I had a chat with, so I talked to people who are in the preventative control business, right?
And they say, well, AI stuff has shown us that we need preventative controls.
You know, and detection response is not going to suit us in the AI era.
But then I chatted with Ed Wu, who does AI sock stuff.
And he made a really good point, which is that, like, in the AI,
AI era, you're not going to stop people from getting a presence on the network. So
detection and response is really much more important as well. So I think where I've landed is like
everything is all of a sudden more important, right? Yeah. And Blasperidias matters more too. It used to be,
okay, can someone get into my DMZ? Can someone get into my server? Now that's more of like,
great, let's assume they get into this part of the network. Where else could they have gotten? Like,
how far do we have to look for the traces of this particular impact? Or previously you could say,
well, you know, maybe they got into my F5 or something like that. But they wouldn't necessarily
assume they already got your domain controller in the first hour.

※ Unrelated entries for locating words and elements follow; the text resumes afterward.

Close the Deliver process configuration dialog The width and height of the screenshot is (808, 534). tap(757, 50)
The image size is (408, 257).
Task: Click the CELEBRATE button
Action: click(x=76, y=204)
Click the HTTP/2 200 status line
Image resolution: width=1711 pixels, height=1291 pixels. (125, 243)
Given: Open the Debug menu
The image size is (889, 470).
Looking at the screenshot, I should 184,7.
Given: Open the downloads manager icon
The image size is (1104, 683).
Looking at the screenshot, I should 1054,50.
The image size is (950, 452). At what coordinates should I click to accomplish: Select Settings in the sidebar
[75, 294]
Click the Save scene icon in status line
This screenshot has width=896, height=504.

after popping your perimeter.
Yeah, and now it's that lateral movement is a lot easier for attackers who are using AI
because it's, I mean, I guess that makes sense, right?
Because lateral movement through something like, you know, a typical enterprise network is pretty
well understood and documented, which means that all of that knowledge has been, you know,
ingested, I guess, by a lot of these chatbots and now they can just do it for you.
Absolutely.
I mean, you've done some great interviews with folks who do kind of the AI pentesting side and,
you know, they just went out and said it.
Most of what we do is lateral movement.
Most of the AI pen testing world is dump a cred,
a crowd repeat. Yeah, right. So how does run zero actually help you there? Because as far as I
understand it, okay, so let me let me let me, you know, have a stab at it, right? So you've got the
external attack surface measurement piece, right, which is, I think, very important. You want to
know what's hanging out there on the internet that people are going to be able to pop shell on,
right, as a first step. Managing your external exposure is going to be very important.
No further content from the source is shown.